Wordsworth uses rhyme throughout “Intimations of Immortality.” However, just as each stanza features a unique pattern of different line lengths, each stanza also has a unique rhyme scheme. The first stanza, for instance, has the following scheme: ABABACDDC. Note how this scheme consists of two distinct sections. The section with alternating A and B rhymes comprises a single sentence, as does the section with the reversing C and D rhymes. In this way, Wordsworth uses rhyme to create semantic order in the stanza. But rhyme doesn’t always function so neatly in the poem. The second stanza, for instance, consists of a single sentence and yet uses the following rhyme scheme: AABCBCDED. Here, the rhymes are less obviously delineated. Especially notable is the unpaired E rhyme in the second-to-last line, which ends with the word “go” (line 17). From another perspective, this word could be interpreted as an echo of the A rhyme, since “go” forms a slant rhyme with “goes” and “Rose” (lines 10 and 11). This minor ambiguity aside, the point here is that the rhyme pattern changes with each stanza, creating variable configurations that, like the shifting meter, emphasize the ebb and flow of the speaker’s thoughts.

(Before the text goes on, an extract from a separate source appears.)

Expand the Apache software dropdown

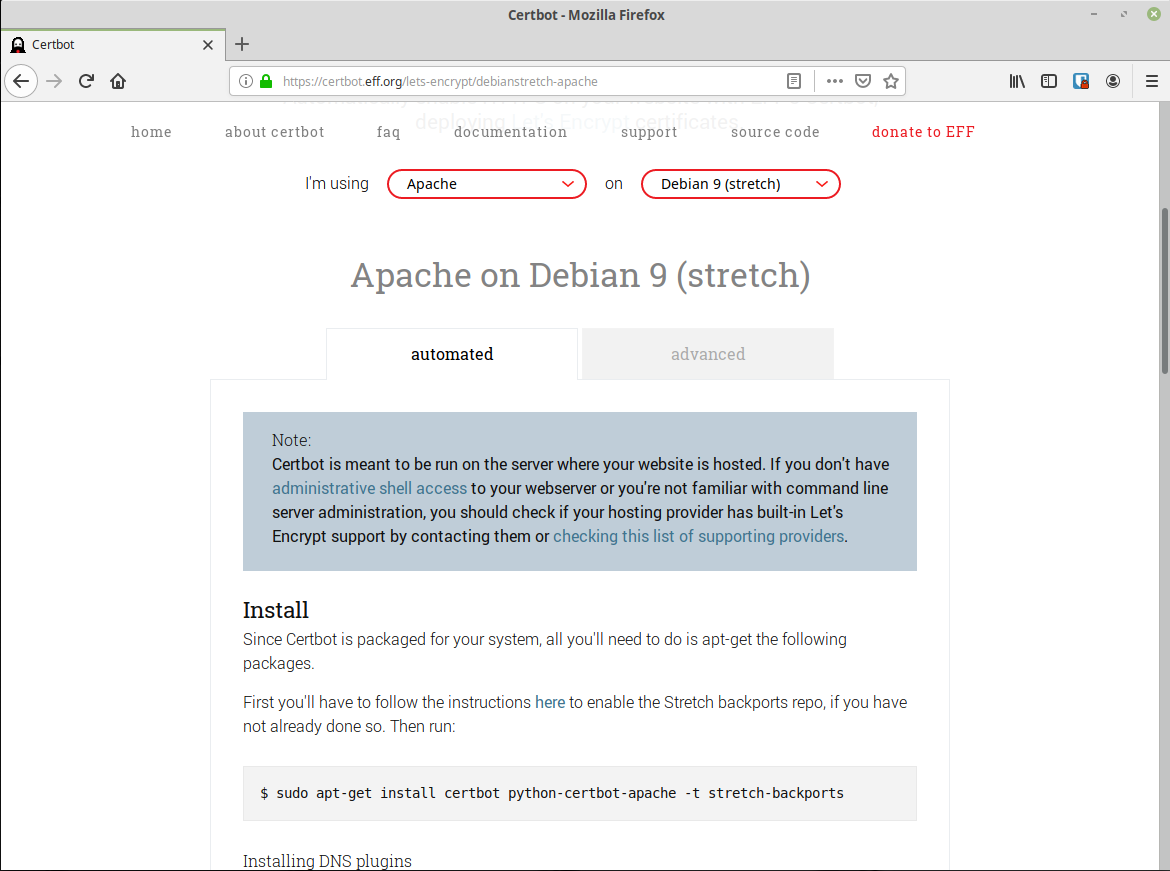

Stanza 10 deserves special mention for its innovative use of rhyme. This stanza, which is arguably the poem’s rhetorical climax, begins with a sentence featuring an inverted rhyme pattern (ABBA), followed by a rare triplet (CCC). The longer second sentence opens with a sequence of couplets that concludes with a notable twist (lines 175–86):

What though the radiance which was once so bright
Be now for ever taken from my sight,
                Though nothing can bring back the hour
Of splendour in the grass, of glory in the flower;
                      We will grieve not, rather find
                      Strength in what remains behind;
                      In the primal sympathy
                      Which having been must ever be;
                      In the soothing thoughts that spring
                      Out of human suffering;
                      In the faith that looks through death,
In years that bring the philosophic mind.

This section of the stanza may be schematized as follows: DDEEFFGGHHIF. The mounting series of couplets amplifies the rhetorical force of the stanza, in which the speaker announces his newfound faith in memory’s ability to help develop “the philosophic mind.” However, the couplet pattern gets interrupted with the final two lines, which pair “death” and “mind.” Notably, “mind” echoes the F rhymes of “find” and “behind” from earlier in the stanza, effectively creating a stretched rhyme that encompasses this final series of eight lines. This means that “death” is the only word without a rhyming pair in the stanza. This fact may initially appear to emphasize the melancholy absoluteness of death. However, the speaker subtly refutes such a reading in the final line, which rescues the stanza from symbolic death by renewing an earlier rhyme.